1. Figure out why you were denied?
Your insurance company owes you a fiduciary duty. A fiduciary duty is an obligation to act in a certain way toward a certain group of people. In the ERISA disability context, the plan administrator owes a fiduciary duty to all of the plan beneficiaries. You are a plan beneficiary.
That means you can ask your plan administrator, or any person acting for your plan administrator, why he or she denied your claim and they have to answer you. The insurance company is obligated to detail why they denied your claim. You need to know this before you draft your appeal document so that you know what was important to the insurance company. Now you can correct any misunderstandings that the insurance company has about you.
2. Figure out your deadlines.
Deadlines are crucial. If you miss a deadline, then your case is essentially over. You have to figure out when all of these deadlines are and put them on a calendar. We’ll leave it at that.
3. Gather all of the right information.
If you don’t have the right information to present to the insurance company on your insurance denial appeal, you will lose. Just because you submit mounds of information to the insurance company doesn’t mean you submitted all of the right information. You have to cover all of your bases to make sure the insurance company will have a reason to change their denial. Beyond that, you have to make sure that the insurance company cannot find any reason to further deny the benefits you are entitled to.

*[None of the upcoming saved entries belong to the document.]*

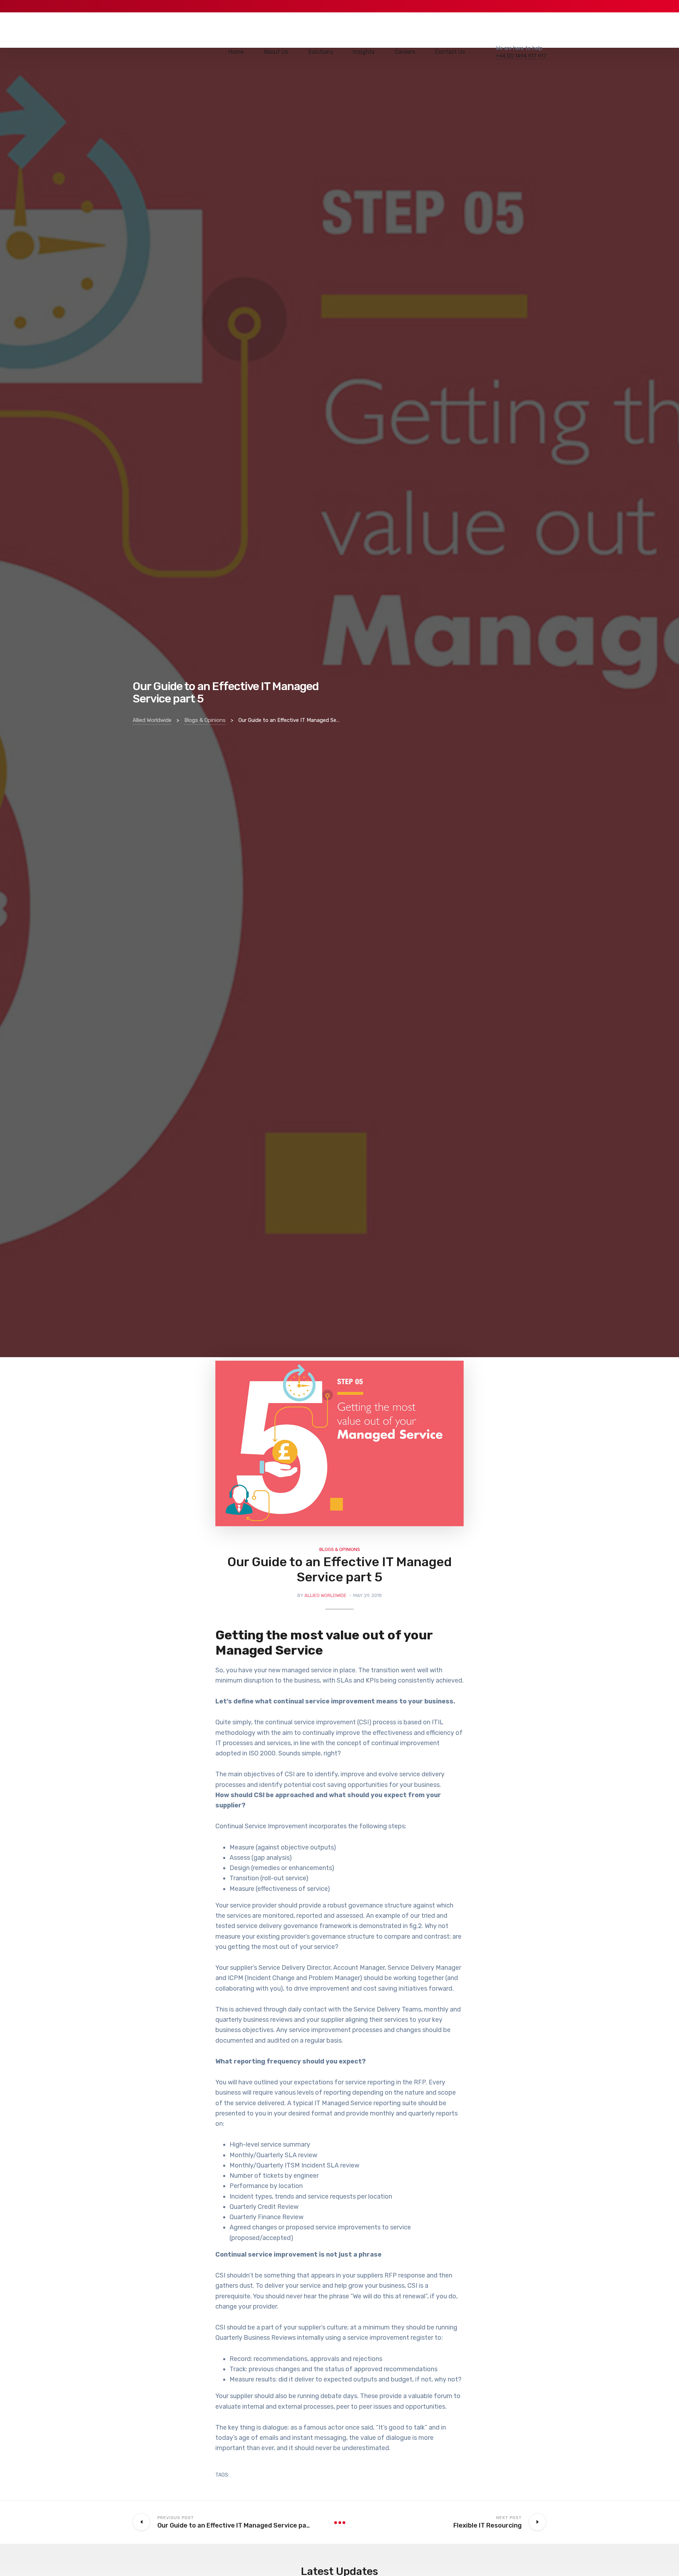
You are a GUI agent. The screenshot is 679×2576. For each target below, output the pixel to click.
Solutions (320, 51)
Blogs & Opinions (339, 1549)
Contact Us (450, 51)
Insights (364, 51)
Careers (405, 51)
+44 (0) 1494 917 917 (521, 56)
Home (236, 51)
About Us (275, 51)
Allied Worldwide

Because you did step one, you already know what is important to the insurance company and you can address it. You need to gather expert opinions and medical records that support your disability and challenge the reasons why the insurance company denied your claim. You need to address every single issue the insurance company cited in its denial or any later explanation of the denial. This requires a detailed review of the denial letters and a detailed review of all of your medical records.
Often, when a patient leaves the doctors office, what the doctor says and then writes down in the record are two different things. More often, the electronic medical record system has prefilled spots that the doctor doesn’t check, or uncheck, that creates some confusion in what the doctor’s opinion truly is. If there are some inconsistencies in the medical records, you need to find them and then ask your doctor for a written clarification of that issue to present to the insurance company.
4. Put it all together in a persuasive appeal.
The last thing you have to do is write a persuasive and comprehensive appeal letter. Depending on the nature of your disability and the number of providers you’ve seen, your letter will vary in length. However, it is not unusual for an appeal letter to consist of 20-30 pages worth of information along with numerous exhibits. The appeal has to be structured in a way that covers all of the important issues and leaves no stone unturned. If you lose this insurance appeal, your only recourse is to file suit in federal district court and that court will usually review the insurance company’s decision for an abuse of discretion. When putting together your appeal, the content must be presented in a way that any objective observer would feel like the insurance company’s denial was an abuse of discretion. You may ask, “what does ‘abuse of discrection’ actually mean?” Well, the 4th Circuit Court of Appeals described it here:
Where an ERISA administrator rejects a claim to benefits on the strength of substantial evidence, careful and coherent reasoning, faithful adherence to the letter of ERISA and the language in the plan, and a fair and searching process, there can be no abuse of discretion . . . .
Evans v. Eaton Corp. Long Term Disability Plan, 514 F.3d 315, 325-26 (4th Cir. 2008). In other words, getting your insurance company’s denial reversed in court will be difficult, unless you present the case in the best possible light.